Please convert the material below into a JSON list of strings, with one string for each line and no blank lines.
— Start of Dataset entries —
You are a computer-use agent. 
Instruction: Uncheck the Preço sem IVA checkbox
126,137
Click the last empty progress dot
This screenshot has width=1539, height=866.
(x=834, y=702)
— End of Dataset entries —
_Exercise result_.
[
  "You are a computer-use agent. ",
  "Instruction: Uncheck the Preço sem IVA checkbox",
  "126,137",
  "Click the last empty progress dot",
  "This screenshot has width=1539, height=866.",
  "(x=834, y=702)"
]